I had followed some instructions posted elsewhere in this forum which had me dial into a VA number. However, around the middle of May that stopped working.

This is really annoying. "The committee" (aka wife) doesn't like my answer when I say go to the computer and order the movie.


----------



## DTVPro (Jun 24, 2005)

I know if you ask your voip provider to add fax capability to your voip line that usually helps it work correctly


although not every voip service would have this


----------



## Yog-Sothoth (Jun 14, 2005)

Besides hacking your unit, the other options are the serial PPP method (requires a computer) and the use of an external modem. As stated earlier, there is no *need* to dial out.


----------



## strange_69 (Mar 4, 2004)

Try these settings:

Dial Prefix: 12122717103

Call Waiting Prefix: *70

Tone

Phone Availible: On

Dial Tone Detection: Off

In addition you may need to install a DSL Phone filter to clean up your phone line. Hopefuly that will work for you.


----------



## admendel (Sep 8, 2003)

I have used Callvantage for 18mos and have had no trouble getting my Series 2 Directv TIVO uints to make their daily calls via Callvantage VOIP. I am now trying to switch to Sunrocket for price issues and can not get the calls to go thru on Sunrocket. I tried using ,#034 in my dialing prefixes, tried using both 7 and 10 digit calls (Either works with Sunrocket). I tried using about 10 different phone numbers, I called the numbers myself using my regular phone to verify they work and make a data noise (they do). Any other suggestions?!
I also tried the above stated 7039409705,,, I listened in after about 10 tries and it makes the call, gets an answer from the data line, but fails to connect. My voice quaility is fine, not sure what else to try!


----------



## Adam1115 (Dec 15, 2003)

Why do people care if their DirecTiVo's can dial in ...?


----------



## Dkerr24 (Oct 29, 2004)

Adam: I wonder the same thing... Seems like a lot of work troubleshooting something that even if working serves no real purpose.

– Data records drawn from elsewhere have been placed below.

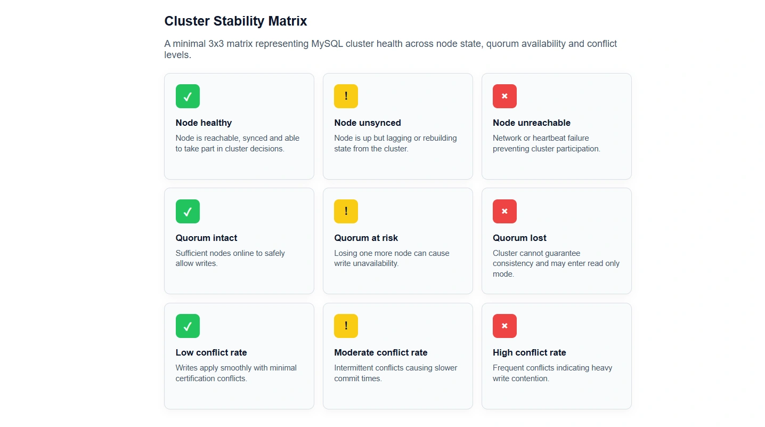This screenshot has height=427, width=765.
Task: Click the Cluster Stability Matrix page heading
Action: [x=235, y=21]
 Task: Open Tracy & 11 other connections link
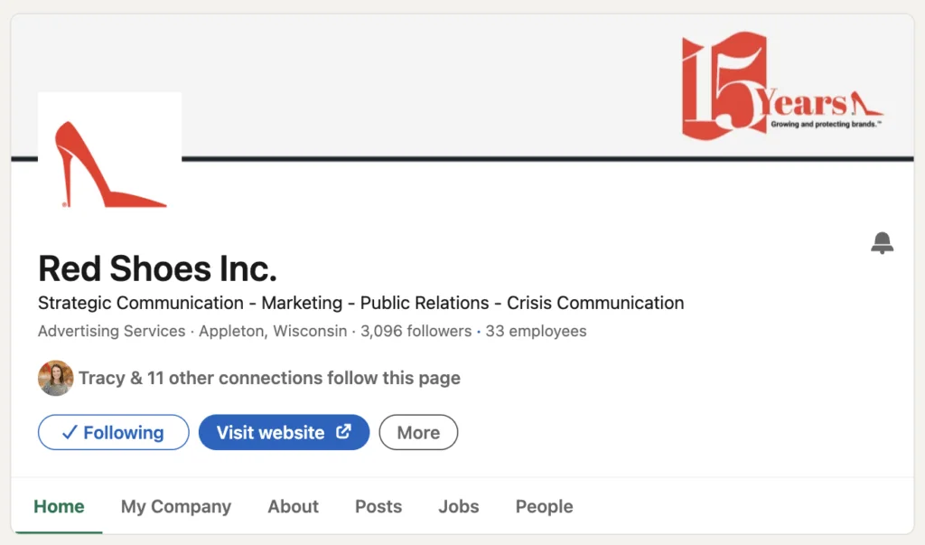click(x=269, y=378)
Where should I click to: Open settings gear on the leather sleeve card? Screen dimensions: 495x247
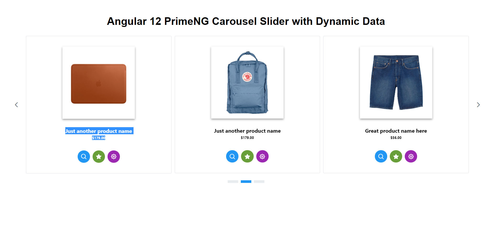(114, 156)
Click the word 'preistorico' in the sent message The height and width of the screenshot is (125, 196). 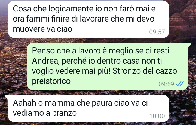pos(51,81)
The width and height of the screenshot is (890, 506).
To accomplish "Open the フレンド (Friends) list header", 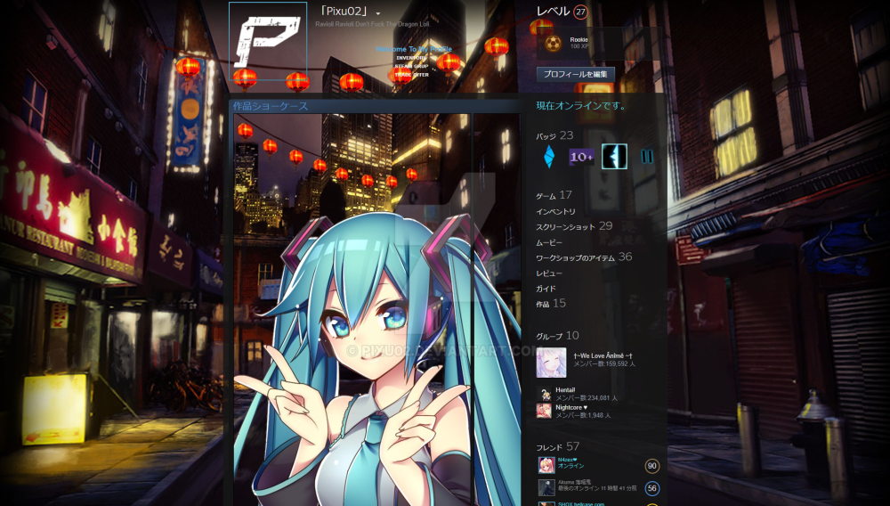I will [x=549, y=446].
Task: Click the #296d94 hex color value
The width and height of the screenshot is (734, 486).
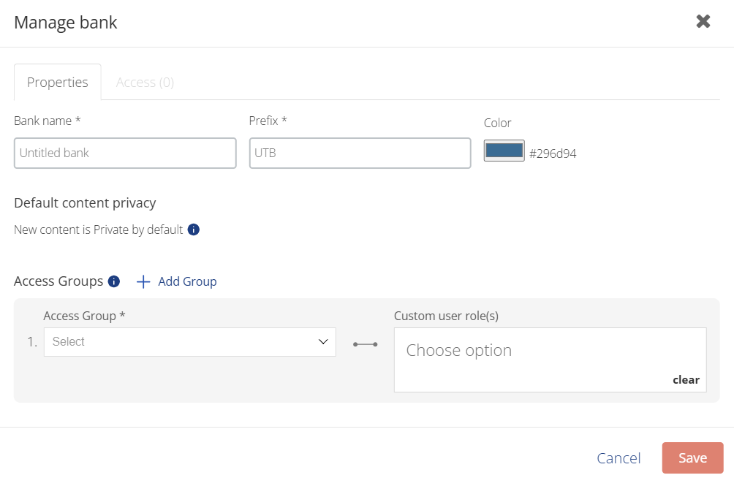Action: pyautogui.click(x=553, y=153)
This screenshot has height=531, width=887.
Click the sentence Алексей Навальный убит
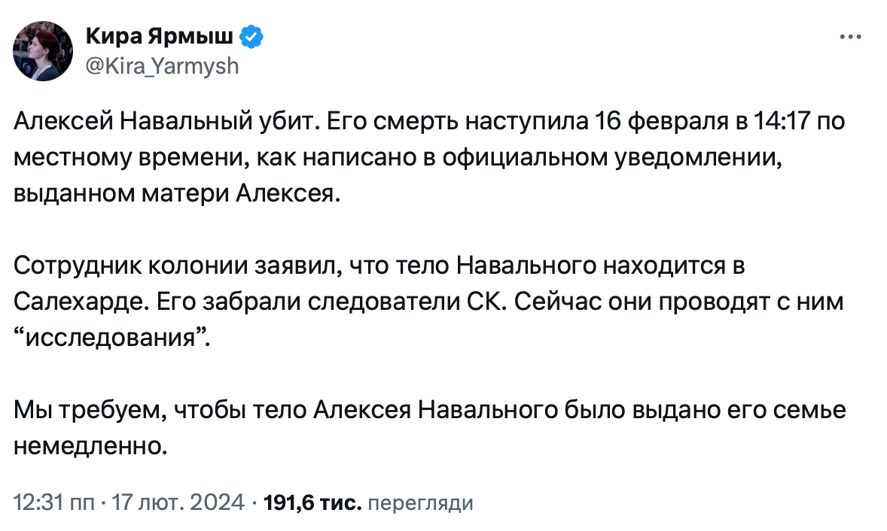161,121
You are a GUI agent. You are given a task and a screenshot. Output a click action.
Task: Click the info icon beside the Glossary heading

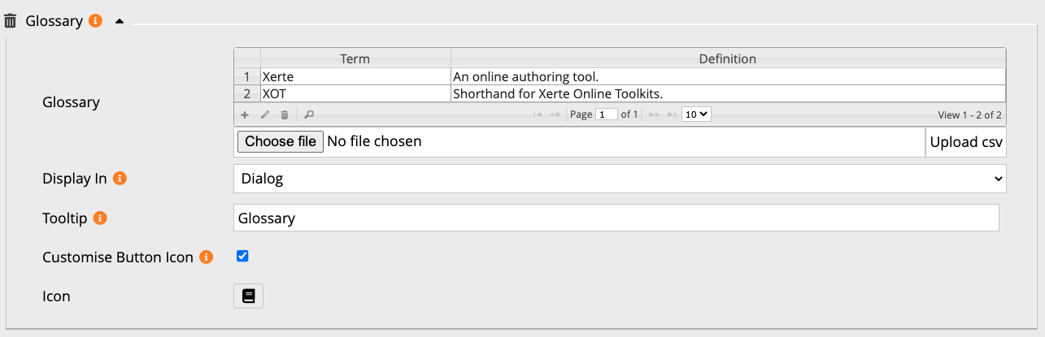click(x=95, y=21)
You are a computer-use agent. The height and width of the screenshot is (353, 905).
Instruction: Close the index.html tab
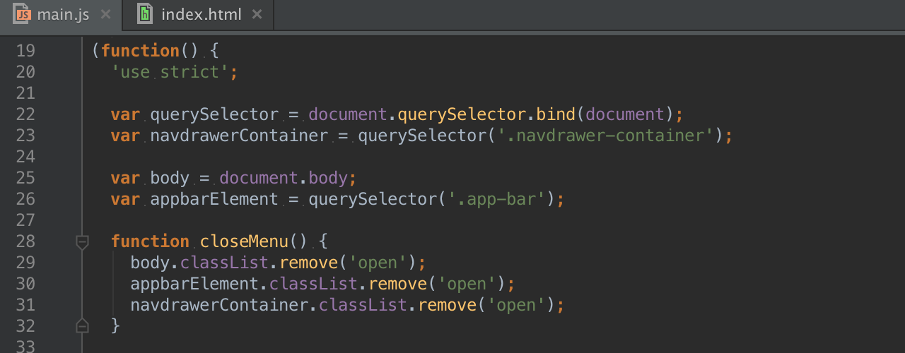[257, 14]
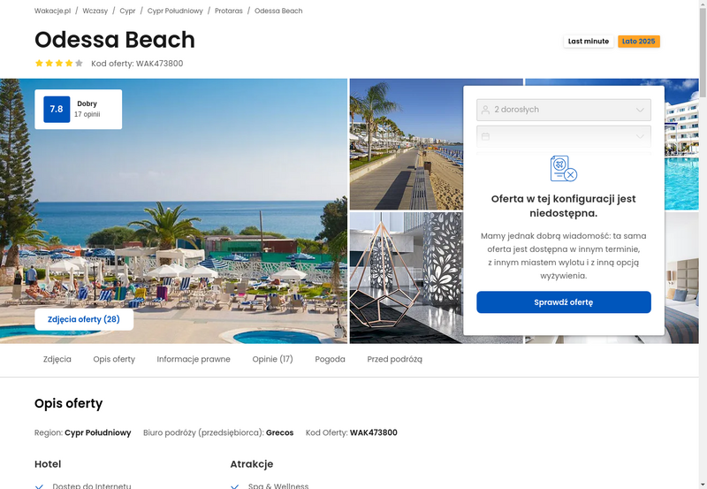The height and width of the screenshot is (489, 707).
Task: Click the checkmark beside Spa & Wellness
Action: tap(234, 486)
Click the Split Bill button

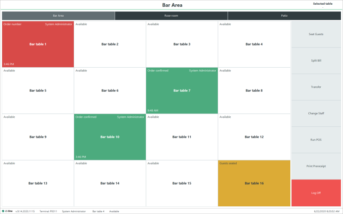pyautogui.click(x=316, y=61)
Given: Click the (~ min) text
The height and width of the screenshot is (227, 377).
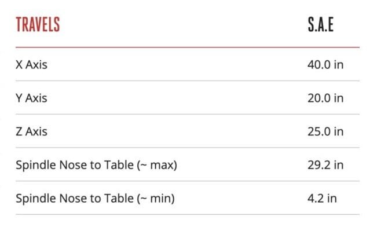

Maybe they believe it's actually needed for something.


----------



## Sbmocp (Apr 19, 2001)

Dkerr24 said:


> Adam: I wonder the same thing... Seems like a lot of work troubleshooting something that even if working serves no real purpose.
> 
> Maybe they believe it's actually needed for something.


I personally don't care if the unit calls in or not. I'm just tired of cleaning out multiple nag messages from the mailbox.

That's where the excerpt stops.